Bukan hanya itu, survei berkala Kompas bahkan menunjukkan, elektabilitas Jokowi terus meroket dari 17,7 persen (Desember 2012), 32,5 persen (Juni 2013), hingga terakhir 43,5 persen (Desember 2013).
Meski mendapat dukungan publik sangat tinggi, sejauh ini Jokowi belum dipastikan akan maju sebagai capres atau tidak. Sebab, PDI-P sebagai partai tempat Jokowi bernaung hingga kini belum menyatakan pencalonannya.
Publik "kasmaran"
Pengamat psikologi politik dari Universitas Indonesia, Hamdi Muluk, memandang saat ini publik sedang "kasmaran" kepada sosok Jokowi. Gubernur Jakarta itu, katanya, mewakili pemimpin harapan publik, segar, dan tidak memiliki dosa politik besar dibandingkan sejumlah kandidat lain yang cenderung "itu-itu saja".
"Kalau pakai teori psikologi, masyarakat sekarang 'kasmaran' dengan Jokowi. Semua serangan terhadapnya tidak akan mempan, bahkan publik akan semakin menyayanginya. Ini membuat elektabilitas Jokowi tidak tertahankan, terutama ketika dibandingkan dengan tokoh-tokoh lama yang pamornya meredup," kata Hamdi.
Menurut dia, elektabilitas Jokowi kian menonjol ketika disandingkan dengan tokoh-tokoh lama yang didaur ulang. Terlebih lagi, tokoh-tokoh itu muncul sebagai kandidat capres lantaran permainan elite partai politik, bukan hasil sokongan publik. Tokoh-tokoh lama itu semakin kehilangan narasi untuk terus hadir sebagai kandidat pucuk pimpinan nasional.
Ketika hampir semua survei menunjukkan temuan sama, yaitu elektabilitas Jokowi tinggi, itu merupakan fakta ilmiah bahwa rakyat memang menginginkan sosok itu menjadi presiden. Ini semestinya membuka mata partai politik dan elite politik tak bisa lagi berpura-pura tidak tahu, menyangkal, atau menghibur diri dengan ilusi kebesaran diri sendiri. Partai politik semestinya berpikir ulang apakah tetap mengajukan nama-nama itu atau membuat terobosan.
"Besar kemungkinan PDI-P akan mengajukan Jokowi sebagai capres.
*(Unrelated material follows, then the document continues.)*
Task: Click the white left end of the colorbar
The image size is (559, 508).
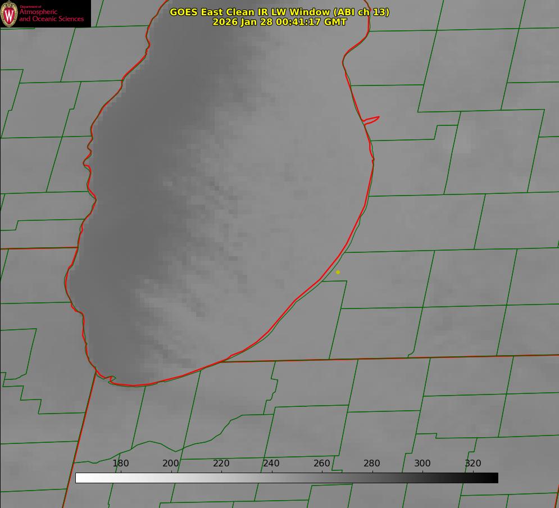Action: tap(80, 478)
Agak aneh jika partai ini sampai melewatkan kesempatan menang di depan mata, lalu justru berspekulasi mengutak-atik kemungkinan capres lain. Partai-partai lain bisa mempertimbangkan mengajukan capres dari nama-nama baru, muda, dosa politiknya kecil, bersih, dan memberi inspirasi," katanya.
Secara terpisah, Sekretaris Dewan Syura Dewan Pengurus Pusat Partai Kebangkitan Bangsa (PKB) Andi M Ramly mengungkapkan, melejitnya elektabilitas Jokowi sangat fenomenal dan mengagetkan. Itu mencerminkan kerinduan masyarakat akan sosok yang merakyat.
Partai lain melirik
Citra itu terkemas dengan baik pada Jokowi yang "kampungan" itu. Kalau fenomena ini berlanjut sampai pemilu presiden dan dia kebagian pulung untuk dicalonkan jadi presiden oleh PDI-P atau gabungan partai, akan sulit bagi capres-capres dari partai lain menandinginya. Termasuk juga capres unggulan PKB, Mahfud MD, yang punya keunggulan integritas dan kejujuran serta ketegasan dibandingkan dengan capres lain saat ini.
"PKB tentu saja mengamati perkembangan ini. Tidak tertutup kemungkinan bagi kami untuk melirik Jokowi. Namun, untuk sementara PKB sudah punya calon unggulan, seperti Mahfud MD, Rhoma Irama, dan Jusuf Kalla. Keputusan akhir nanti diambil setelah pengumuman hasil pemilu legislatif," tuturnya.